Japan’s civil society is growing stronger as well. Younger people are increasingly seeking work at nonprofits. And they are particularly drawn to social entrepreneurship, “which is bringing in liberal thinking and sustainability,” said Ken Shibusawa, head of the Japan Center for International Exchange. This generation, he argues, gives him cause for optimism about Japan’s future: they are less complacent, more interested in social change, and more entrepreneurial.
Change won’t be easy in a country that remains deeply attached to its cultural traditions and still approaches the modern world with some trepidation. Things in Japan often progress step by step. Meanwhile, the new liberal elites will have to prevail over the country’s right-wing nationalists, who have been particularly effective in using anonymous vitriol on the Internet to advance their cause in Japan’s culture wars. Most interviewees told me they were confident that without attractive ideas the shadowy right wing would consume itself and fizzle out in the coming years. For the new elites to make their way into the political halls of power, however, they will need a far more sophisticated and well-funded political machine behind them.

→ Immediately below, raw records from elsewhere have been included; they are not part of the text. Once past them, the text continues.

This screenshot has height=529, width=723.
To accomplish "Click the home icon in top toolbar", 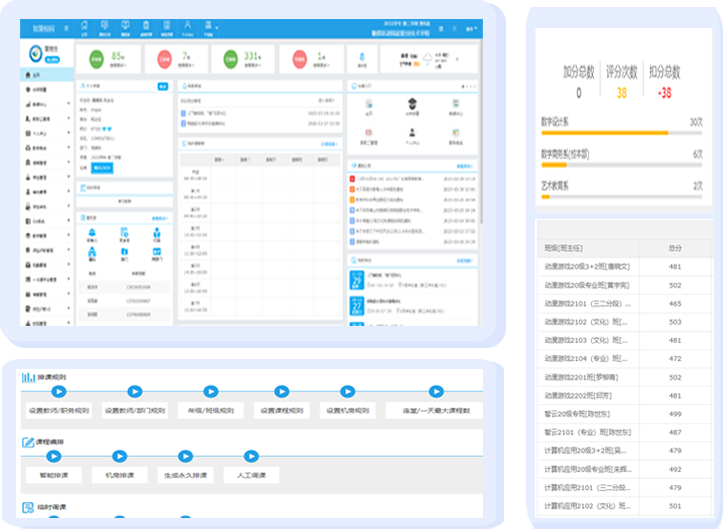I will click(x=84, y=24).
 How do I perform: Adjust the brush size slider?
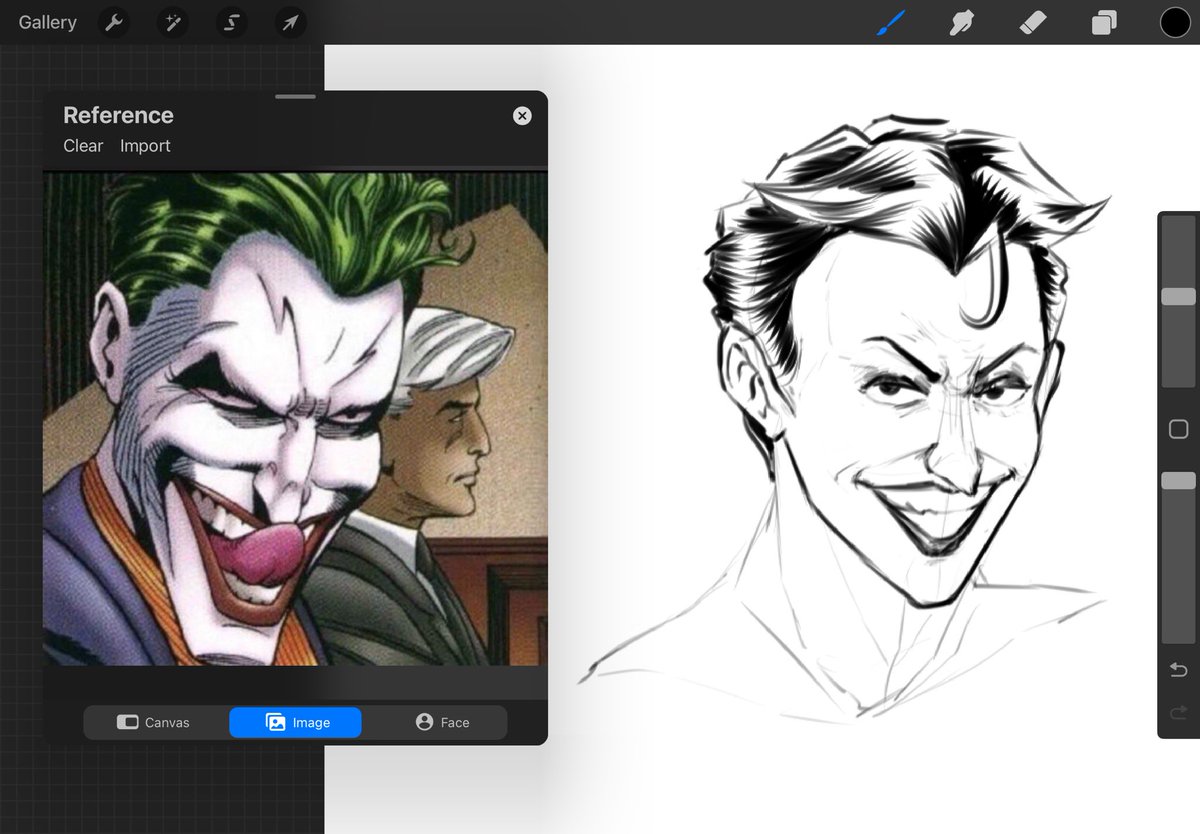pos(1178,296)
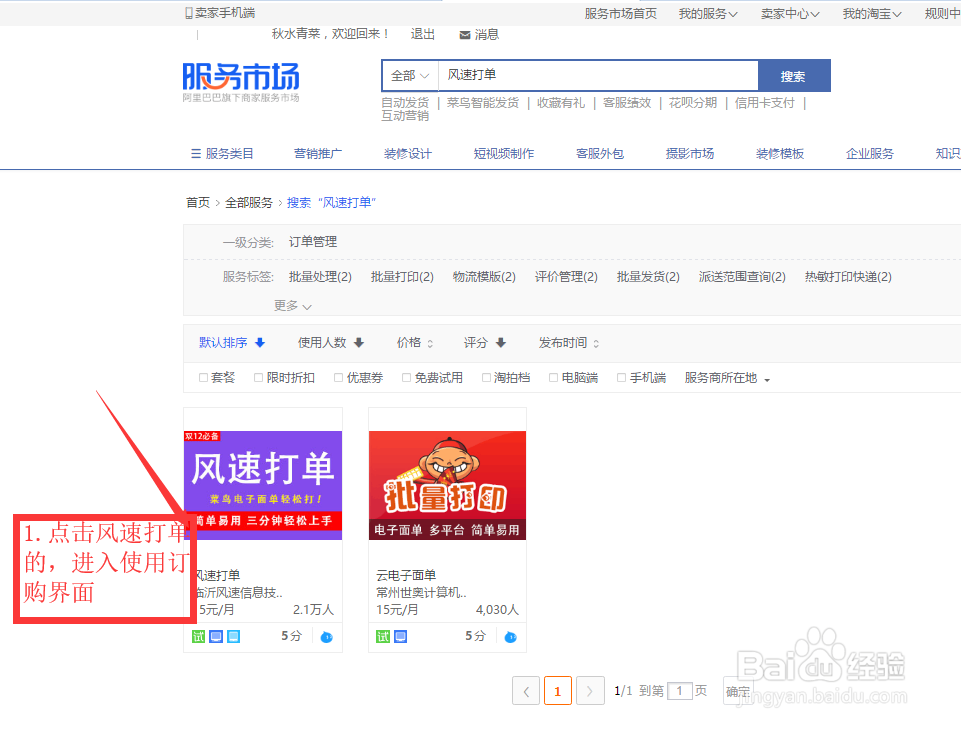Select the 营销推广 navigation tab
The height and width of the screenshot is (730, 961).
pyautogui.click(x=318, y=153)
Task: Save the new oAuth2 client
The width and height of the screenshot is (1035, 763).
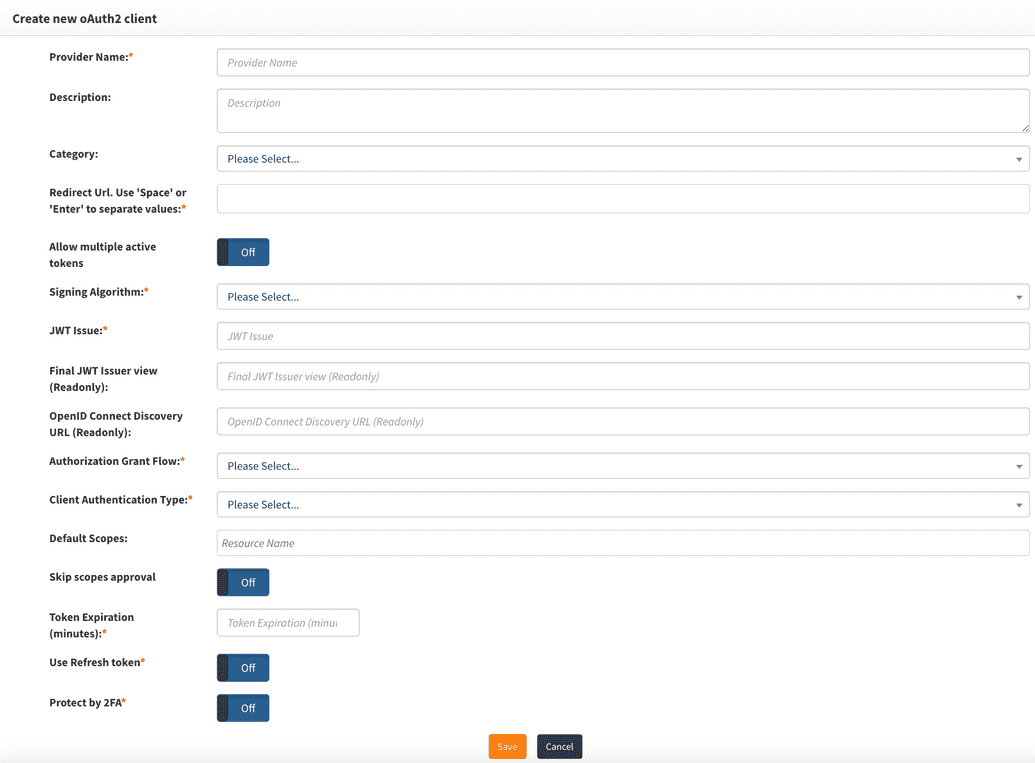Action: [507, 746]
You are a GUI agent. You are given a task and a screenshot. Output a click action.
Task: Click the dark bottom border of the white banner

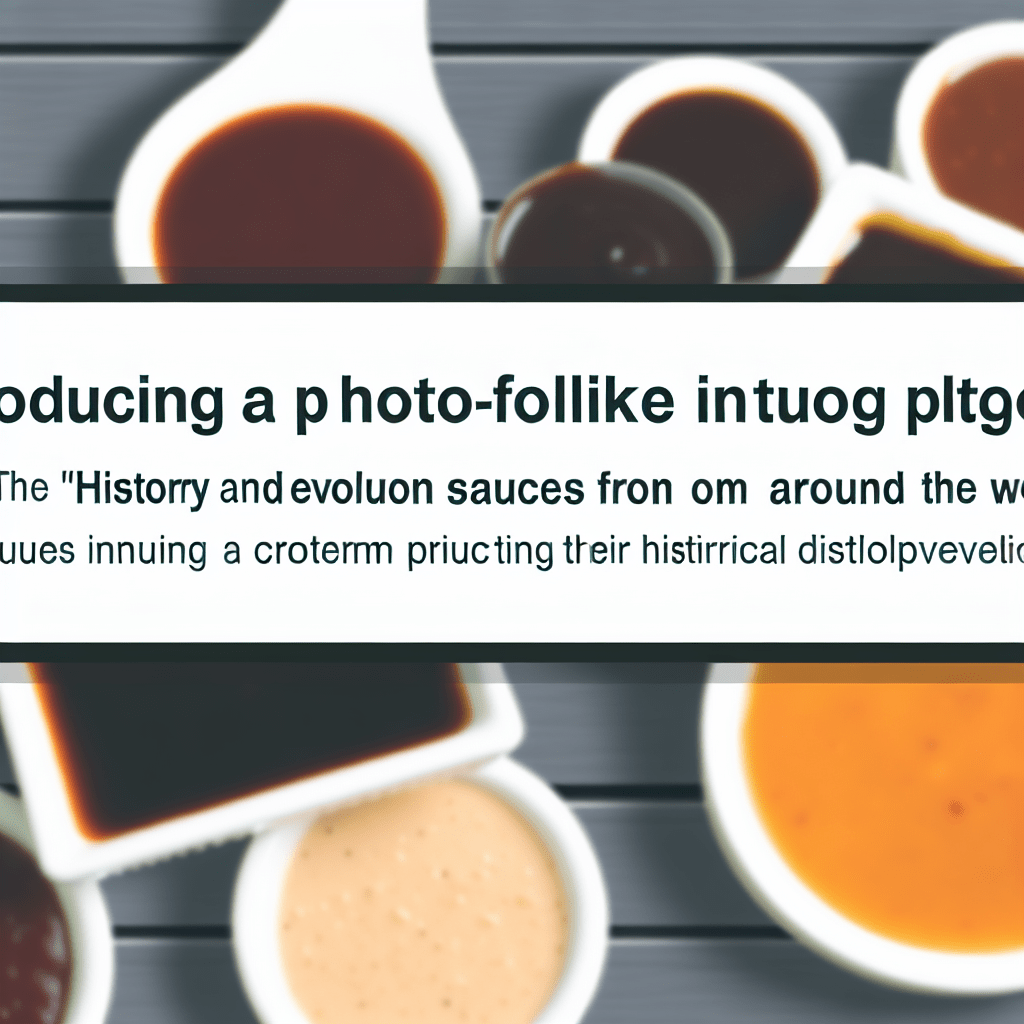pos(512,653)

If the new elites succeed, they could ultimately change the Japanese political arena for good. Many of the ’76ers I spoke with said they would like to see their politicians pay closer attention to the needs of the younger generation -- by supporting working mothers, for example -- even if that comes at the expense of the elderly. Several people mentioned 35-year-old Kazuma Ieiri as a role model. He launched an Internet company in his early twenties and ran for governor of Tokyo in 2014. He finished fifth among 16 candidates; the winner was a ruling party insider. As party leaders age and the ’76ers advance, however, the chances for Ieiri and his friends in future elections will only improve. Japanese politics desperately needs fresh blood and new ideas, and the ’76ers offer an ample supply of both.